• **What to do**
Copy out the entries that follow, exactly as written.

• **Entries provided**
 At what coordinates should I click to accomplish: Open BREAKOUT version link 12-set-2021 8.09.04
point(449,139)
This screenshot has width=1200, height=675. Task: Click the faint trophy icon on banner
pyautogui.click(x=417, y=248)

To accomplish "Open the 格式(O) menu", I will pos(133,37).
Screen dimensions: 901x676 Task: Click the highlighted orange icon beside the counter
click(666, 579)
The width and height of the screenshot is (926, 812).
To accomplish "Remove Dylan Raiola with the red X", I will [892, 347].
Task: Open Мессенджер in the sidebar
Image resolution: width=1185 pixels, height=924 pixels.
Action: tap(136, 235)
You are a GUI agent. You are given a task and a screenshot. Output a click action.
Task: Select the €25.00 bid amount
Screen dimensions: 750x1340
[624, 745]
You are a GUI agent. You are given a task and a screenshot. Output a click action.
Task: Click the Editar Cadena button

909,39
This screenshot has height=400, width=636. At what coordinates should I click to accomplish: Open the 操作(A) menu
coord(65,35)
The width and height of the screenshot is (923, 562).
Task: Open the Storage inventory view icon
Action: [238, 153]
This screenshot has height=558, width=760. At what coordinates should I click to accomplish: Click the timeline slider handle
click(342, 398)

• **Solution to the problem**
 At what coordinates should I click to accomplish: Open BREAKOUT version link 12-set-2021 8.09.04
point(449,139)
This screenshot has width=1200, height=675. Task: Click the faint trophy icon on banner
pyautogui.click(x=417, y=248)

To accomplish "Open the 格式(O) menu", I will pos(133,37).
Screen dimensions: 901x676 Task: Click the highlighted orange icon beside the counter
click(666, 579)
The width and height of the screenshot is (926, 812).
To accomplish "Remove Dylan Raiola with the red X", I will [892, 347].
Task: Open Мессенджер in the sidebar
Image resolution: width=1185 pixels, height=924 pixels.
Action: tap(136, 235)
You are a GUI agent. You are given a task and a screenshot. Output a click action.
Task: Select the €25.00 bid amount
Screen dimensions: 750x1340
[624, 745]
You are a GUI agent. You are given a task and a screenshot. Output a click action.
Task: Click the Editar Cadena button

909,39
This screenshot has height=400, width=636. At what coordinates should I click to accomplish: Open the 操作(A) menu
coord(65,35)
The width and height of the screenshot is (923, 562).
Task: Open the Storage inventory view icon
Action: [238, 153]
This screenshot has height=558, width=760. At what coordinates should I click to accomplish: Click the timeline slider handle
click(342, 398)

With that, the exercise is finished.